● YOUR TASK:
Which lines of the data contain the string "checkbox"? Copy every one of them.

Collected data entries
◇ ◇ ◇ ◇ ◇ ◇ ◇
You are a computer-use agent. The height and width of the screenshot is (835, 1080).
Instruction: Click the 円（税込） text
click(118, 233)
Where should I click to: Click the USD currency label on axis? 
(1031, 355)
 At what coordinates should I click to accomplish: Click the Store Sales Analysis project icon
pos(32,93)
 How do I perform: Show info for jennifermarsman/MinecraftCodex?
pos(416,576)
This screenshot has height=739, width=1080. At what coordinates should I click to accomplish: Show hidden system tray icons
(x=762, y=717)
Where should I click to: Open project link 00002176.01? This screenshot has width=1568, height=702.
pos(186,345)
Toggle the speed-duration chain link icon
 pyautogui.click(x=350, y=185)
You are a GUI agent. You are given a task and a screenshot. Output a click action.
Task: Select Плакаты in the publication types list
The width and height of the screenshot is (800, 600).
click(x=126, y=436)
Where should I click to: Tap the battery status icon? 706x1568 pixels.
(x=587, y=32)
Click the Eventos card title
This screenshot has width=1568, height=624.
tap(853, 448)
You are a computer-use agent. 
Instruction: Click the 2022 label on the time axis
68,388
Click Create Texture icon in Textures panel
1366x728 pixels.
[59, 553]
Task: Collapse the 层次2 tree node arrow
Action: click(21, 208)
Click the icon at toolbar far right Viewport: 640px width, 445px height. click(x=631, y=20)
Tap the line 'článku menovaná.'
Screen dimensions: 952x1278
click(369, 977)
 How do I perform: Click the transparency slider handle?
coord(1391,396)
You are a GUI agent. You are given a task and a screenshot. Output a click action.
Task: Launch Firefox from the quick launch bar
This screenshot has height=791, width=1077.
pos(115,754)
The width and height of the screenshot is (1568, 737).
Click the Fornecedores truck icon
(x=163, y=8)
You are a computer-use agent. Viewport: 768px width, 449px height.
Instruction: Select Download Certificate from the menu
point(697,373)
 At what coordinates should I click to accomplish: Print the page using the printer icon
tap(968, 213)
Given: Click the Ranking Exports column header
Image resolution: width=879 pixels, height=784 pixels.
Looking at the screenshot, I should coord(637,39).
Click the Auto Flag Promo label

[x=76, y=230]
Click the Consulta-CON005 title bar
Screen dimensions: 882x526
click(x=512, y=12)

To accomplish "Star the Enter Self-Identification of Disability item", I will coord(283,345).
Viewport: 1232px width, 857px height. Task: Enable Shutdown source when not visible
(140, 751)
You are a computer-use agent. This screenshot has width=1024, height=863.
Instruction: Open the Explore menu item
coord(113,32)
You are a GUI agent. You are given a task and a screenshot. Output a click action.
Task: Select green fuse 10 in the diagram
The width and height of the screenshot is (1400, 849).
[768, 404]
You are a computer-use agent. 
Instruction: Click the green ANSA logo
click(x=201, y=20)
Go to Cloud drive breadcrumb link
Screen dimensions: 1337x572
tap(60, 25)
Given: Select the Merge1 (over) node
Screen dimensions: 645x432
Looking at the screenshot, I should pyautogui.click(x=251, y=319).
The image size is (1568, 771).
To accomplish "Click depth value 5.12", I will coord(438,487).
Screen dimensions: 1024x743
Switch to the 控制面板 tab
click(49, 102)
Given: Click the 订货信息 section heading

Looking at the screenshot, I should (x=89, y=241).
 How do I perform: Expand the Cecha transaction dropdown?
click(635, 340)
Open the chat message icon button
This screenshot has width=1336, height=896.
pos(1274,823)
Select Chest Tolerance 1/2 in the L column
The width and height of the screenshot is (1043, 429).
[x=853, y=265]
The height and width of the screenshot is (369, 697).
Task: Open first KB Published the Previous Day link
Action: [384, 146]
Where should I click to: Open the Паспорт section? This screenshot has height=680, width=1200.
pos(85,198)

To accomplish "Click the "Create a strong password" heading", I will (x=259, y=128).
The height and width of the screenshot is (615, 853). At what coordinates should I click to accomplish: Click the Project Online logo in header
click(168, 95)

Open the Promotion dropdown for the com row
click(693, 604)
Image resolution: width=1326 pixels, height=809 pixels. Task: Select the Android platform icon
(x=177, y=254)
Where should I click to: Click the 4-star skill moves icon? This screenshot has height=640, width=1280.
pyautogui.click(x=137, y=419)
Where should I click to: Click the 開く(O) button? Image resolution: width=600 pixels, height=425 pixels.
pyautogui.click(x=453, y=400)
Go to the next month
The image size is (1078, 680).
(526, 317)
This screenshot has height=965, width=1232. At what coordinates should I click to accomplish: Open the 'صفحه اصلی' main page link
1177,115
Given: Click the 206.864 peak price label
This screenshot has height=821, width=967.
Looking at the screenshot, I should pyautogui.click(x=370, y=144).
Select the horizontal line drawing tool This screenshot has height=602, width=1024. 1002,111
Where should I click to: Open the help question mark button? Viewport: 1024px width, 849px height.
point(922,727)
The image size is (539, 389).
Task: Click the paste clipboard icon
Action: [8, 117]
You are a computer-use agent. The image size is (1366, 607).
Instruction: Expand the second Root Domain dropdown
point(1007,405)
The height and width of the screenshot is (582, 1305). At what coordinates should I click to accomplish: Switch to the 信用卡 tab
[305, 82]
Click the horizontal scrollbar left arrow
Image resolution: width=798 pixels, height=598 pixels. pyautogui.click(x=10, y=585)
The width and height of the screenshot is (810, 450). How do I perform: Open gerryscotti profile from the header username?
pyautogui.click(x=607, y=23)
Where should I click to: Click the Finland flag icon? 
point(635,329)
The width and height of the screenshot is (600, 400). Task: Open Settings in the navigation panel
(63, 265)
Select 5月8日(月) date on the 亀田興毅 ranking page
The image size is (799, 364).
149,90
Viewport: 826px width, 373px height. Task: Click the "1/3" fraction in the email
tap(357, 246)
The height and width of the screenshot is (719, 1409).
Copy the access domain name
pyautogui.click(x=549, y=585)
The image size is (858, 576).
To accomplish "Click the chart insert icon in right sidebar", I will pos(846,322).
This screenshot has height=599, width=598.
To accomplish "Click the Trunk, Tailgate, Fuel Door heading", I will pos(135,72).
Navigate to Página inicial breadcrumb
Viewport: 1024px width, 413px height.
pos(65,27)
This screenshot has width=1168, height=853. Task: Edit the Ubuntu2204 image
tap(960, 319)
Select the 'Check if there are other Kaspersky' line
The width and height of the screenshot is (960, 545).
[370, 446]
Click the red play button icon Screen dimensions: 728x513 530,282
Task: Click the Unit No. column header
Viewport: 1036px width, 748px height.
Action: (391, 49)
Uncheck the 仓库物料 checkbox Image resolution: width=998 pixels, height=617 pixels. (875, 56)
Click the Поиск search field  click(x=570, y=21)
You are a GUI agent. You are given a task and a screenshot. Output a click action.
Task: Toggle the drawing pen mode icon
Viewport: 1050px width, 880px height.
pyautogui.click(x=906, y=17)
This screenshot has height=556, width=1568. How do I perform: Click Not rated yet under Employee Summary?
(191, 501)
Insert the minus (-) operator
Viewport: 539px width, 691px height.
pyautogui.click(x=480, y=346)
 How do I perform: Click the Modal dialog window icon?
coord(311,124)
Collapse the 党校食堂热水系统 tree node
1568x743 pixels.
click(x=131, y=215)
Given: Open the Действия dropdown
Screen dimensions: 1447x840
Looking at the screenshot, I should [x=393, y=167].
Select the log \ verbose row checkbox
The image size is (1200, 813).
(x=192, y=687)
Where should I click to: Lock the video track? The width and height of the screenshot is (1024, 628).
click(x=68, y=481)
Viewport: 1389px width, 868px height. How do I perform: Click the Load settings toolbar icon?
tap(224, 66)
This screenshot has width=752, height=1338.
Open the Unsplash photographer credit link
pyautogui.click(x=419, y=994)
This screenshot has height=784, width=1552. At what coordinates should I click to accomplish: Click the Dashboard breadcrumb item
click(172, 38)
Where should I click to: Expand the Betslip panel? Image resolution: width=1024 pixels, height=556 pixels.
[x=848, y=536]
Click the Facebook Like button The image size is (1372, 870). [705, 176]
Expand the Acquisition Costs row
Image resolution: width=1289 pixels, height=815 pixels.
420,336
◇ ◇ ◇ ◇ ◇ ◇ ◇
● EXERCISE OUTPUT:
Uncheck the 仓库物料 checkbox Image resolution: width=998 pixels, height=617 pixels. (875, 56)
Select the log \ verbose row checkbox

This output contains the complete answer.